Hyrum and Verlan Lewis’ new The Myth of Left and Right: How the Political Spectrum Misleads and Harms America is a short, tightly argued, question-provoking “attempt to give a more accurate conception of ideology in America and thereby correct common misunderstandings of ideology among the general public and among the intellectuals who promote these confusions,” as they themselves put it in the book.
The Lewises did not write The Myth of Left and Right about or for philanthropy—but it can and should be read to pose equally provocative questions for philanthropists who fund ideologically anchored nonprofit organizations on both the left and right, as well those with an interest in the legal and policy structures of the tax-incentivized nonprofit sector more generally.
Hyrum Lewis is an associate professor of history at Brigham Young University-Idaho. Verlan Lewis is a visiting scholar at Harvard University’s Center for American Political Studies and the Stirling Professor of Constitutional Studies at Utah Valley University. They are fellows of the Jack Miller Center For Teaching America’s Founding Principles and History.
Their persuasive analysis in The Myth of Left and Right is framed by two simple competing explanatory theories of ideology, an essentialist one and a social one. The essentialist theory “says that distinct issues cluster together in ideological bundles because all political issues grow out of a single master issue (an essence),” they explain, on which is grounded an enduring philosophical belief system.

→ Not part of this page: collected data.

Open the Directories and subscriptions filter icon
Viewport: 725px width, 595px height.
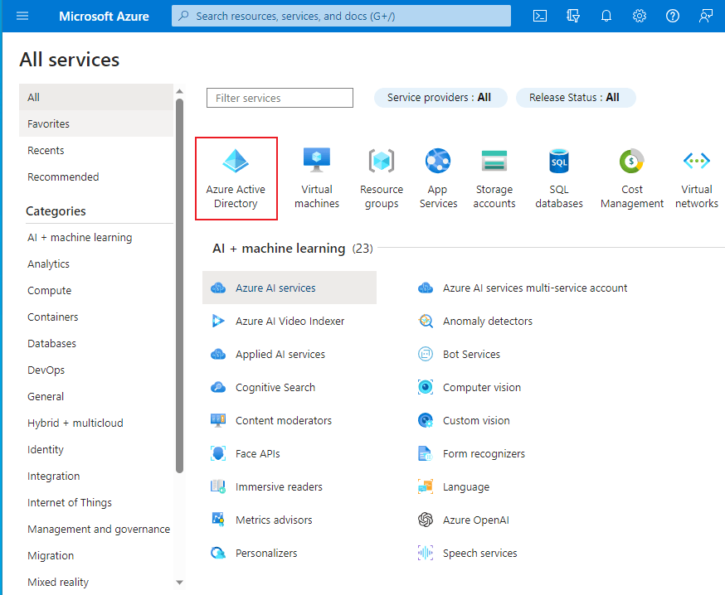[x=573, y=16]
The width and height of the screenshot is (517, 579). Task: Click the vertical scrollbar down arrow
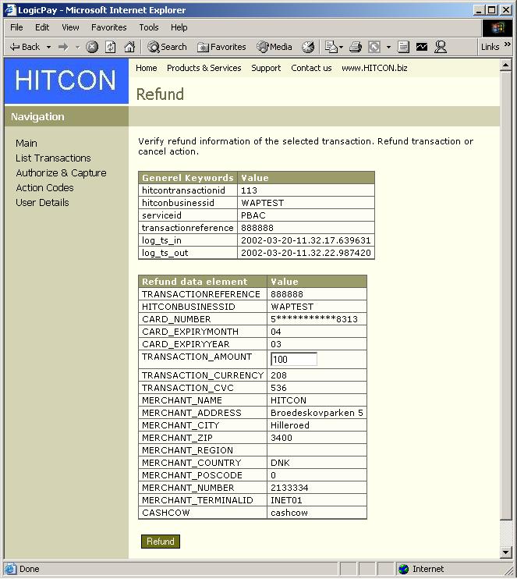pyautogui.click(x=506, y=552)
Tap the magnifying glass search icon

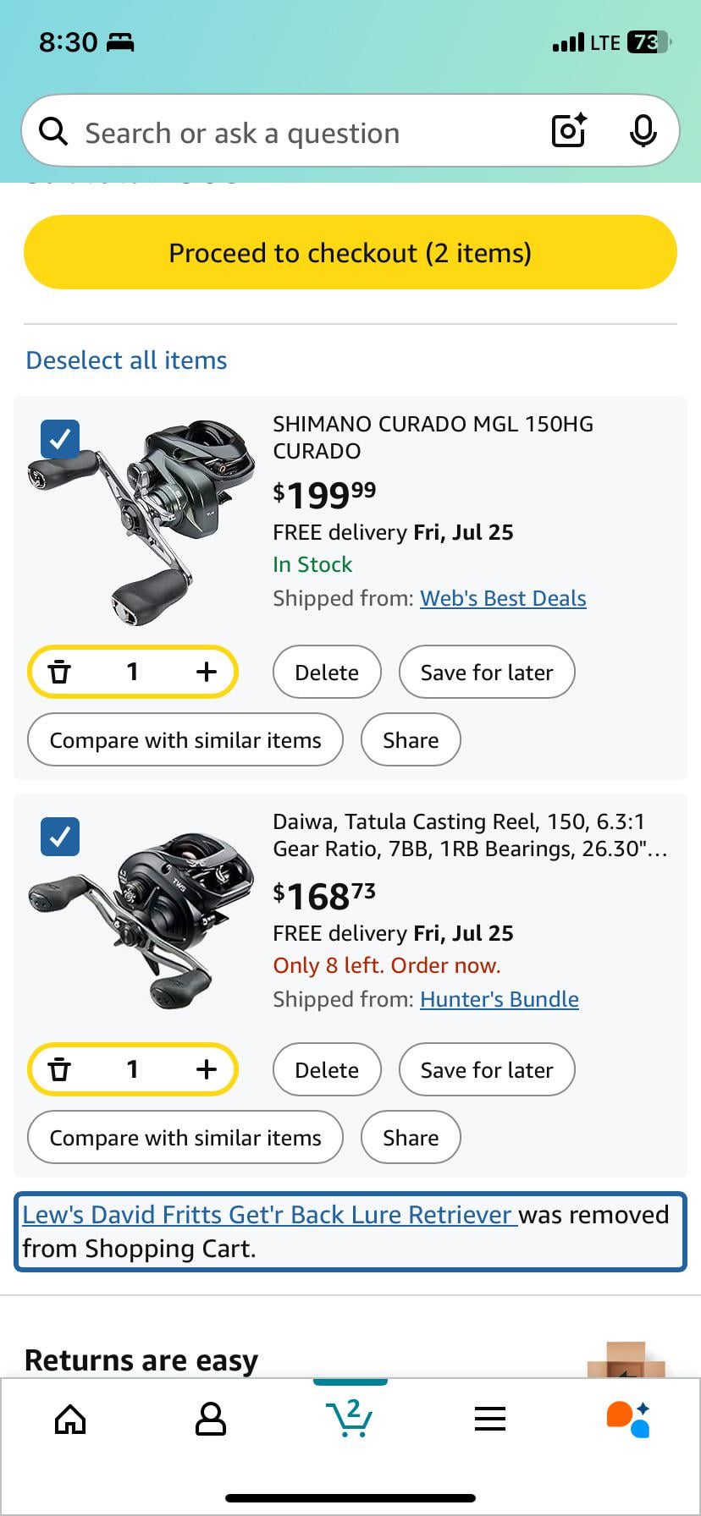(53, 131)
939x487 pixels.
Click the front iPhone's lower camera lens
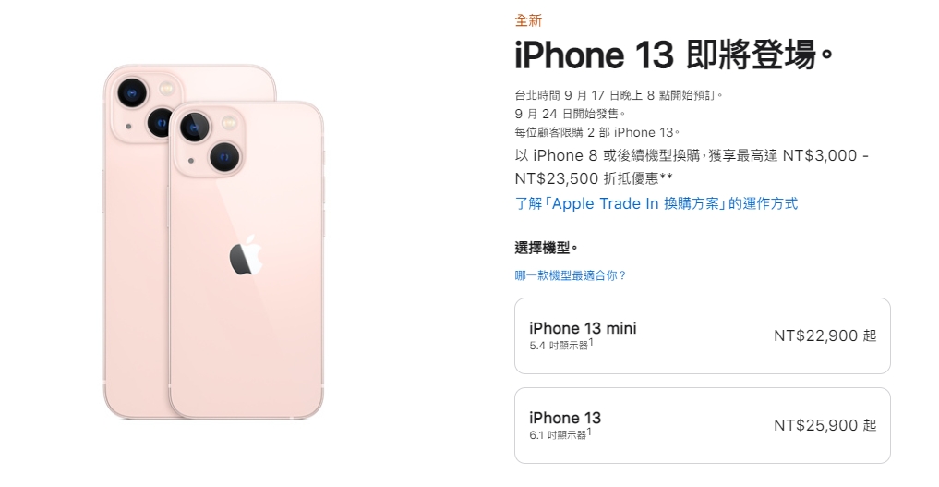coord(224,157)
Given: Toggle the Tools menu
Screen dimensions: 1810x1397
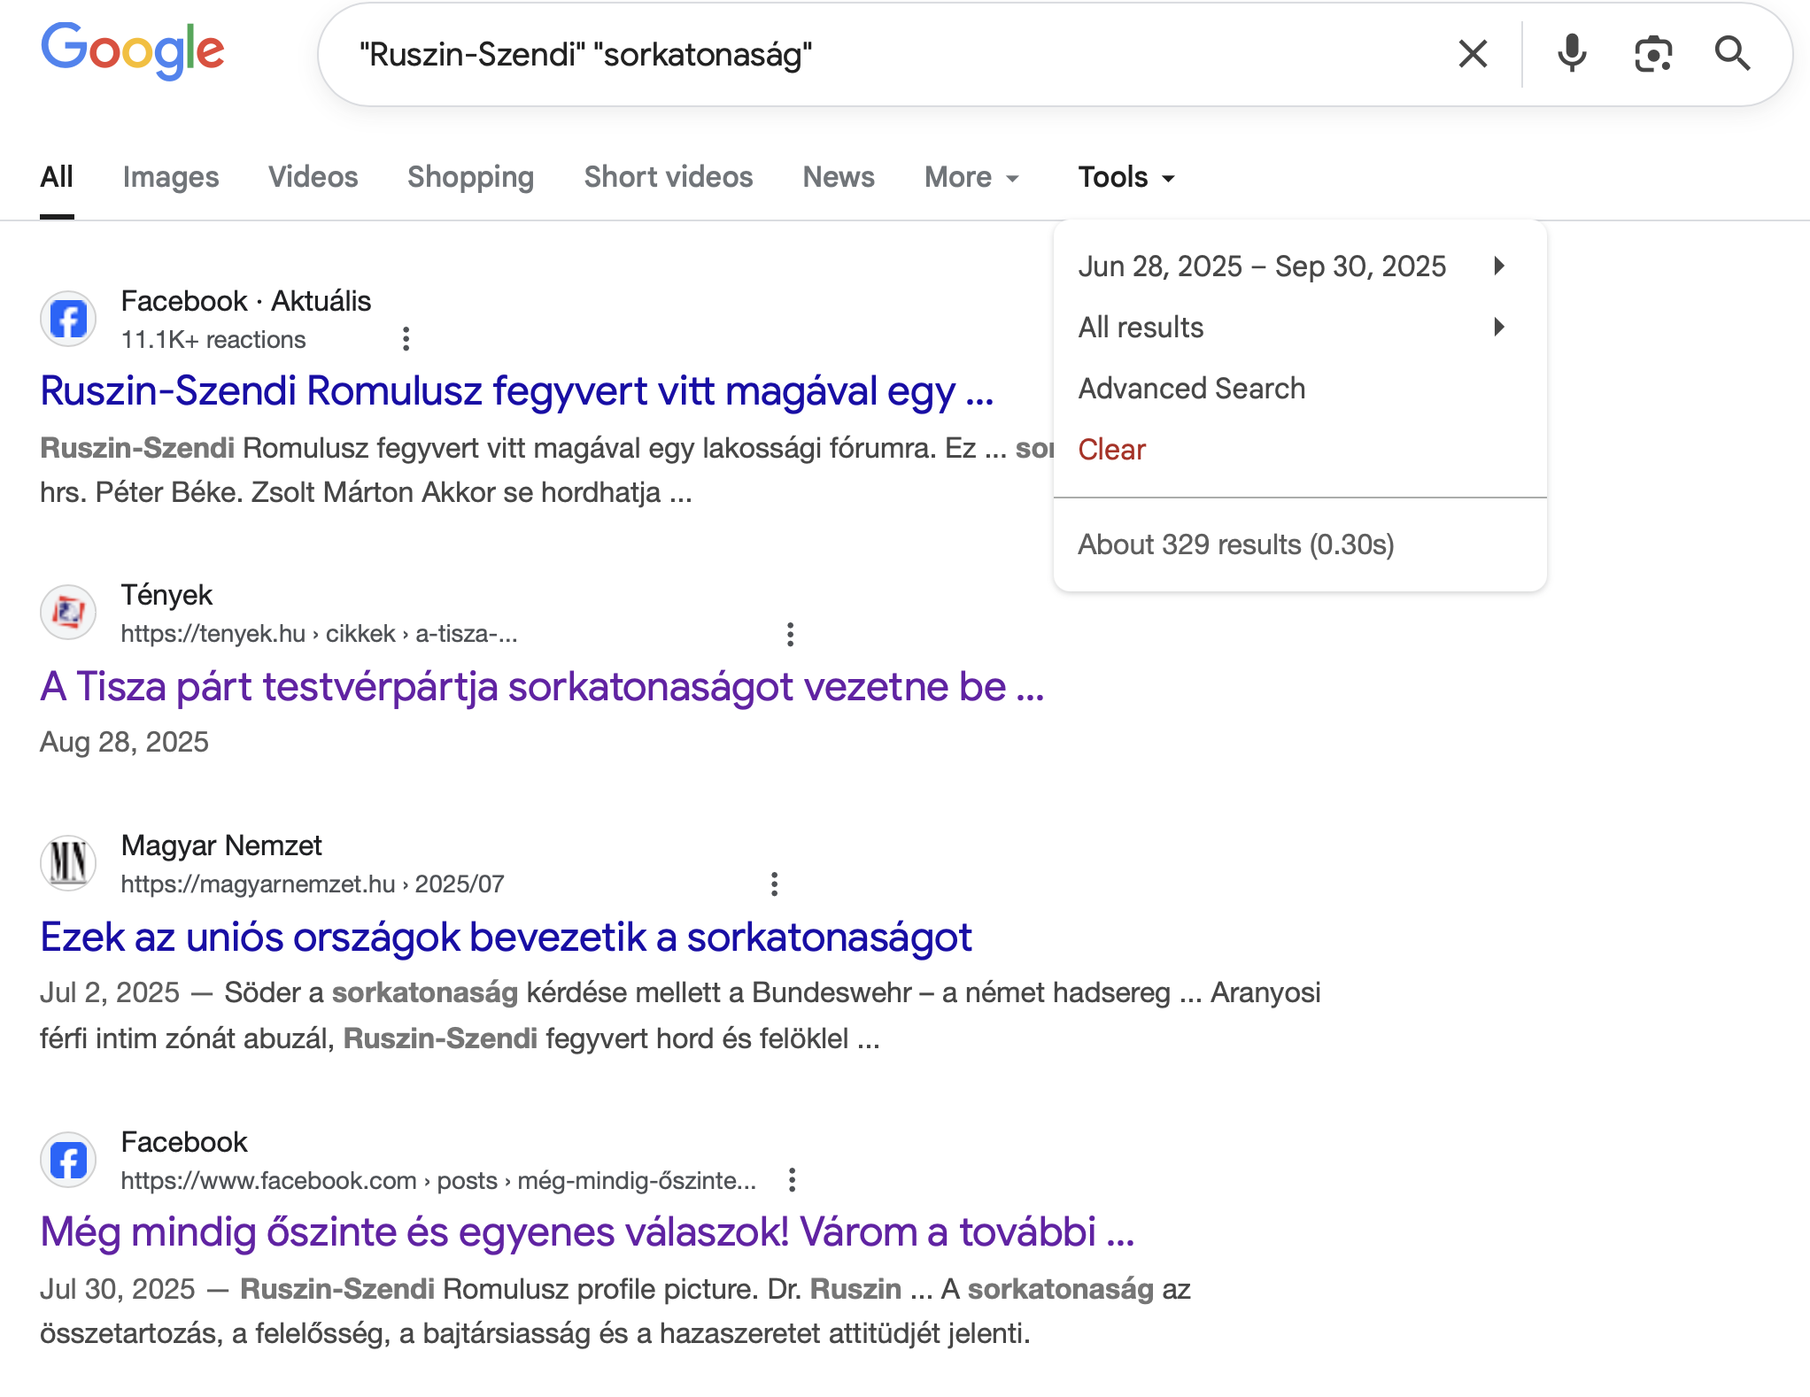Looking at the screenshot, I should coord(1125,177).
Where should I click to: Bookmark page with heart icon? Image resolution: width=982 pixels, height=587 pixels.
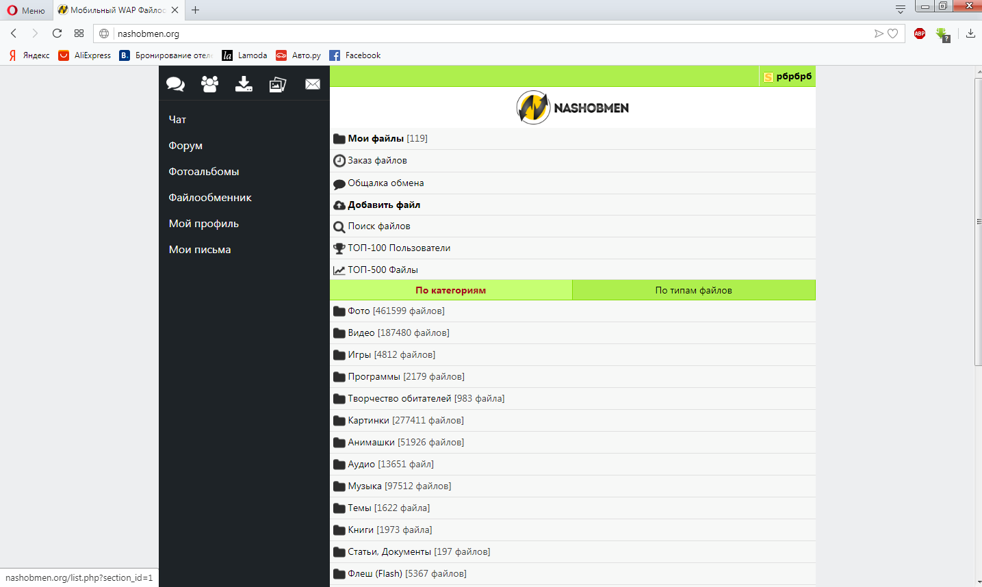coord(893,34)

The social theory alternatively “says that issues correlate because they are bound by a unifying tribe,” according to the Lewises.
[P]eople first anchor into an ideological tribe (because of family, peers, or a single issue), adopt the positions of the tribe as a matter of socialization, and only then invent a story that ties all of those positions together. …
… The essentialist theory says the political spectrum describes a reality of binary principles, but the social theory says the political spectrum creates a reality of binary tribes.
(Emphases in original.)
They believe that “radical changes in the meaning of left and right further validate the social theory or ideology,” giving examples from history of those changes in meaning. They think the post-World War II rise of many issues beyond the singular, overarching one of “more versus less government” have served to render the left-right spectrum obsolete. They lament both the spectrum’s persistence since then and its negative consequences today, and they conclude by offering some recommendations to mitigate that persistence and those consequences.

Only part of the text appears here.